[start of Record extracts]

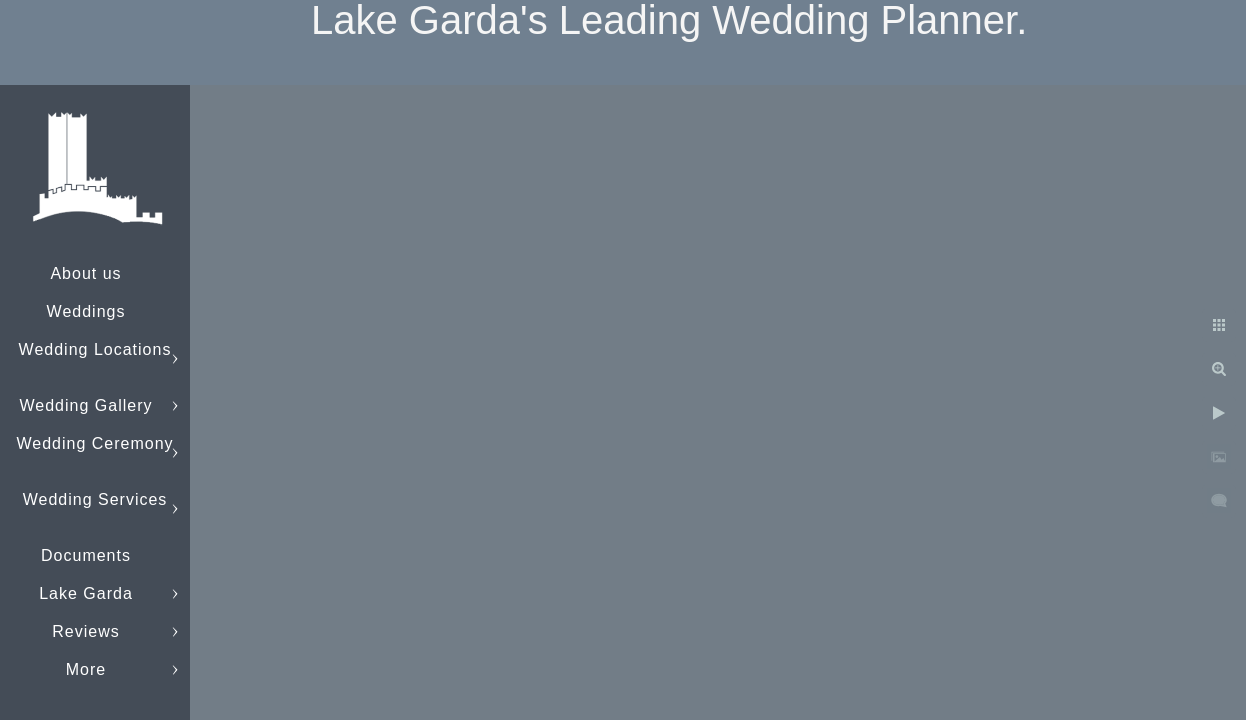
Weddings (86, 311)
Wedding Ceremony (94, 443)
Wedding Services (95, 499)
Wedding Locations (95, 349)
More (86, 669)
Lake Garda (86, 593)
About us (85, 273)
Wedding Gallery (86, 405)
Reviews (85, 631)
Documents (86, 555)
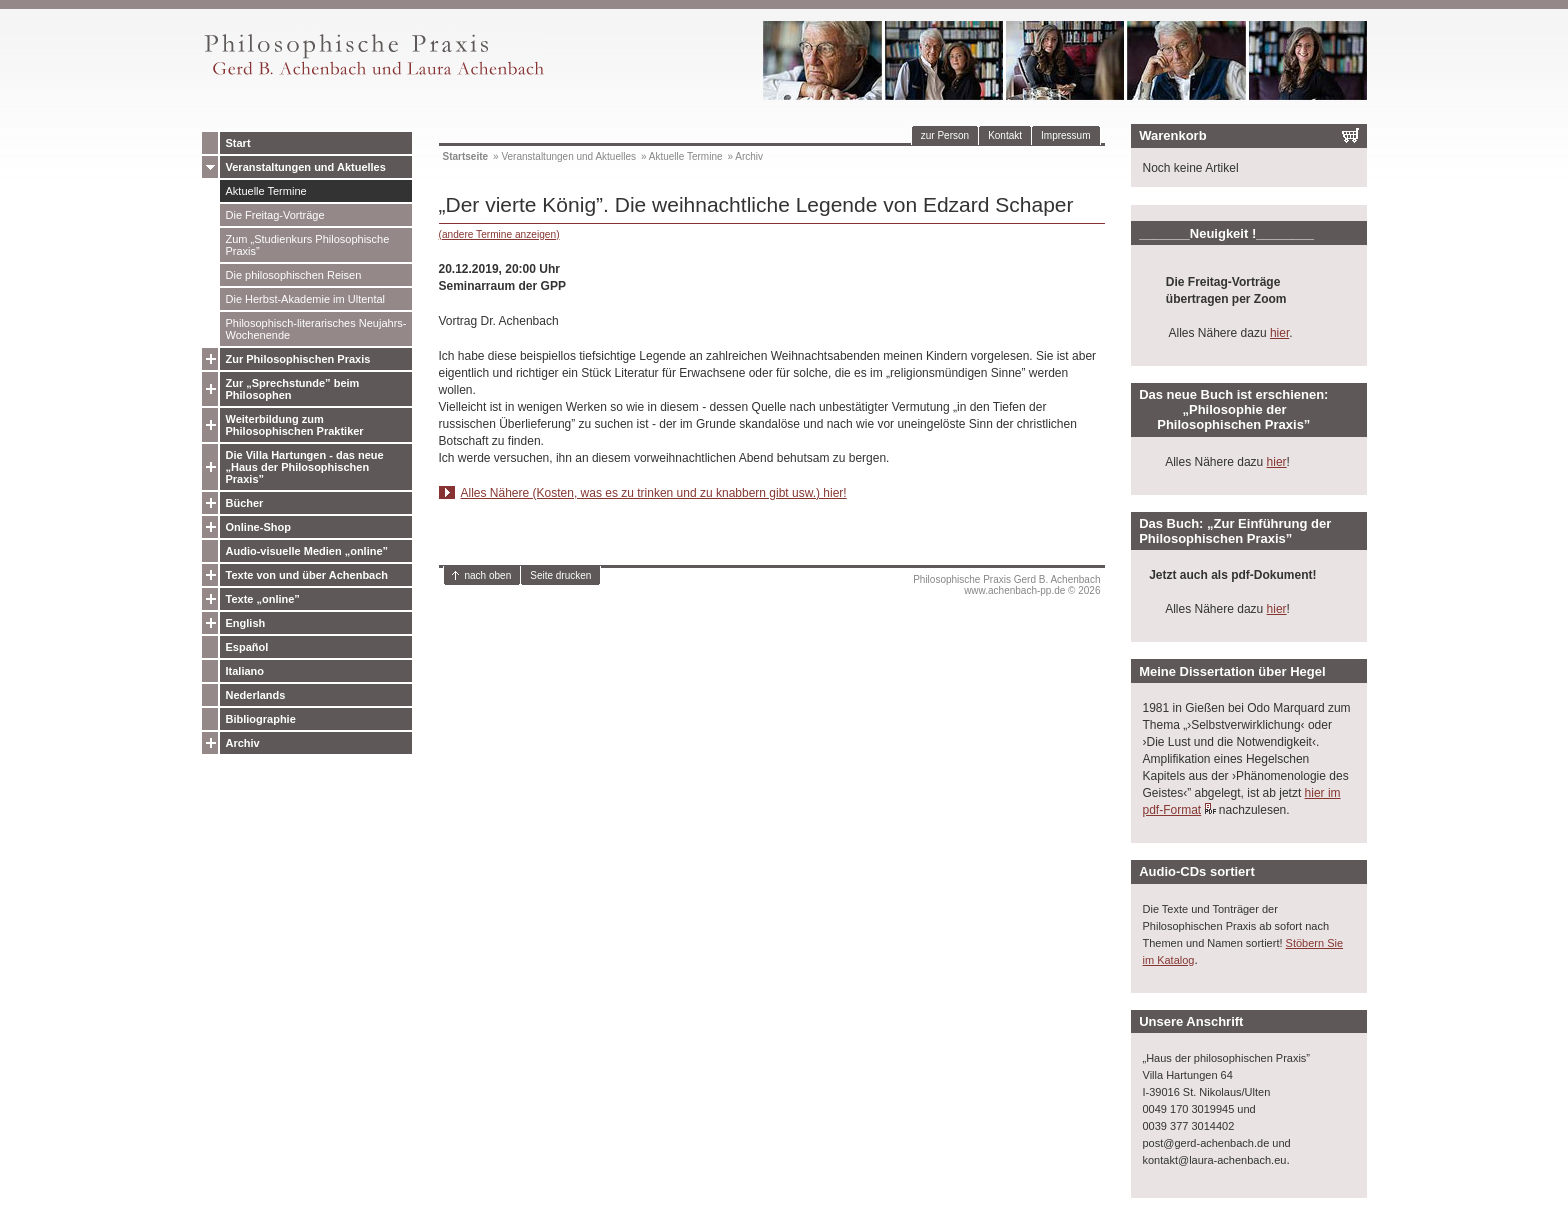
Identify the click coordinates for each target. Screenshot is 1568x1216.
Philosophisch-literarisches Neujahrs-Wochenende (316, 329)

[end of Record extracts]

* **What is required**: How many lines of the data above contain the string "Neujahrs"? Give only the number.

* **Right answer**: 1